If you hit a precision failure: the kernel parameters need adjustment
(usually a wider `GUARD` constant, occasionally a different reduction
shape). Treat it as a numerical bug to debug, not a CI friction to
work around.
This gate is a one-job workflow specifically so it can be marked
*Required* in the repo branch-protection rules independently of the
bench / docs workflows.
### Perf gate (soft, overridable)
[`.github/workflows/codspeed.yml`](.github/workflows/codspeed.yml)
runs three Criterion-based bench harnesses through
[CodSpeed](https://codspeed.io/) — an instruction-count simulator
built on [Valgrind](https://en.wikipedia.org/wiki/Valgrind/cachegrind).
Sub-1% noise on shared CI runners, so a 5% regression is reliably
detectable instead of disappearing in the wall-time floor that a
plain Criterion-on-CI gate would suffer.
The three bench targets:
- [`benches/all_functions.rs`](benches/all_functions.rs) — 130-bench D38<12> full public-API sweep.
- [`benches/mul_div_candidates.rs`](benches/mul_div_candidates.rs) — focused mul/div algorithm comparison.
- [`benches/pr_gate.rs`](benches/pr_gate.rs) — wide-tier coverage at D38<19> / D57<20> / D307<150> across nine ops. Add cells here when you ship a kernel that the other two suites don't reach.
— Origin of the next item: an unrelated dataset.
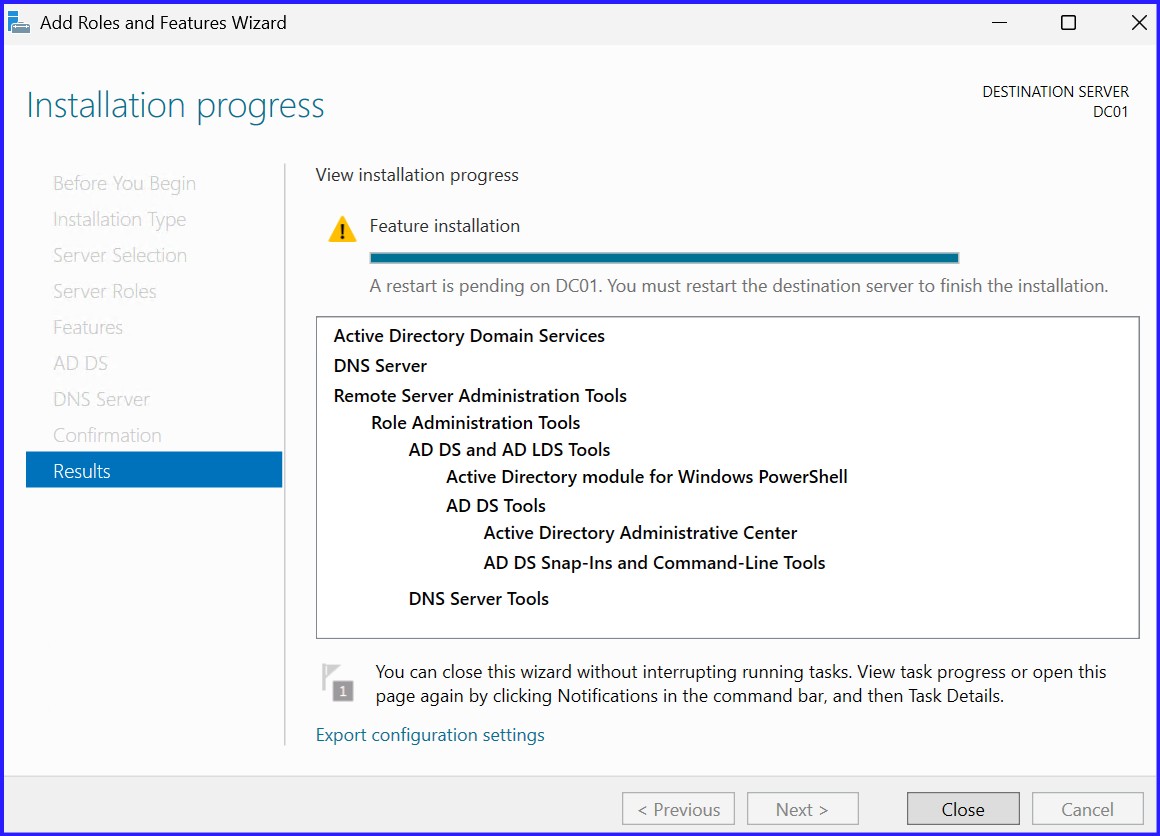Click the Feature installation progress bar
The height and width of the screenshot is (836, 1160).
pos(664,257)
CodSpeed leaves a comment on the PR with per-bench `%Δ` against the
baseline and marks the check failed if any cell regressed past the
configured threshold. **Override path: a reviewer applies the
`perf-regression-acknowledged` label to the PR.** Legitimate reasons:
- A bug fix that costs perf (e.g. a missing rounding step that was
giving false speedups).
- A correctness refactor whose perf hit will be recovered by a
follow-up kernel.
- A new feature whose code path is intentionally slower (e.g. a new
rounding mode).
Use the label sparingly. The whole point of the gate is to catch
unintended regressions; routinely dismissing it makes it noise.
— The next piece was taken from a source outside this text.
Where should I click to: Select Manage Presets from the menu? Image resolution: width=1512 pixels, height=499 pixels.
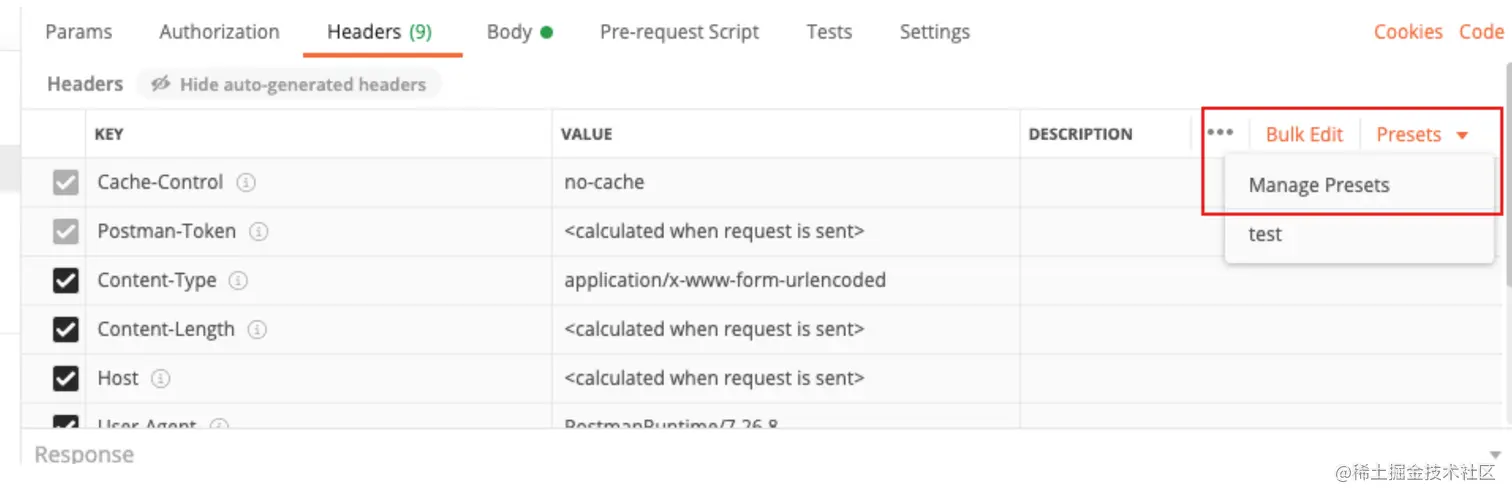click(x=1318, y=185)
If your PR is large enough that the bench coverage in
[`benches/pr_gate.rs`](benches/pr_gate.rs) doesn't reach your changed
cell, extend the harness in the same commit. The bench set is
deliberately small (so per-PR wall time stays low) but it is not
fixed in scope — new bespoke kernels should add a matching bench so
future PRs can see regressions against the new path.
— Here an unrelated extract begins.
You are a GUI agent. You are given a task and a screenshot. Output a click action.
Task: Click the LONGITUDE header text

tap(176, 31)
### Repo-owner setup (one-time)
The CodSpeed gate needs:
1. The [CodSpeed GitHub App](https://github.com/marketplace/codspeed)
installed on the repo (free for OSS).
2. The workflow's `permissions: id-token: write` grants OIDC auth —
no separate API token secret is needed in the v4 action flow.
3. Branch-protection rules on `main` to mark **both** the `precision`
and `CodSpeed` workflows as Required. The precision check cannot
be dismissed by reviewers; the CodSpeed check can be dismissed
only via the `perf-regression-acknowledged` label.
The first PR after setup establishes the baseline; subsequent PRs
compare against it.
---
## 6. Commit and PR conventions
- Commit subjects use a lowercase prefix matching the change kind:
`perf:`, `fix:`, `docs:`, `ci:`, `release:`, etc. Keep them under
~70 characters.
- Cite the measurement that justifies a `perf:` commit in the body —
before/after ns/op at the most relevant scale, plus the bench /
workflow run ID if applicable.
- Do not skip pre-commit hooks (`--no-verify`) or commit signing.
- Bench output files and probe scripts stay out of the tree —
the `.gitignore` and `.git/info/exclude` handle the common cases.
Open a pull request against `main`. CI runs the unit-test suite and
the docs build (`RUSTDOCFLAGS=-D warnings`). Both must pass.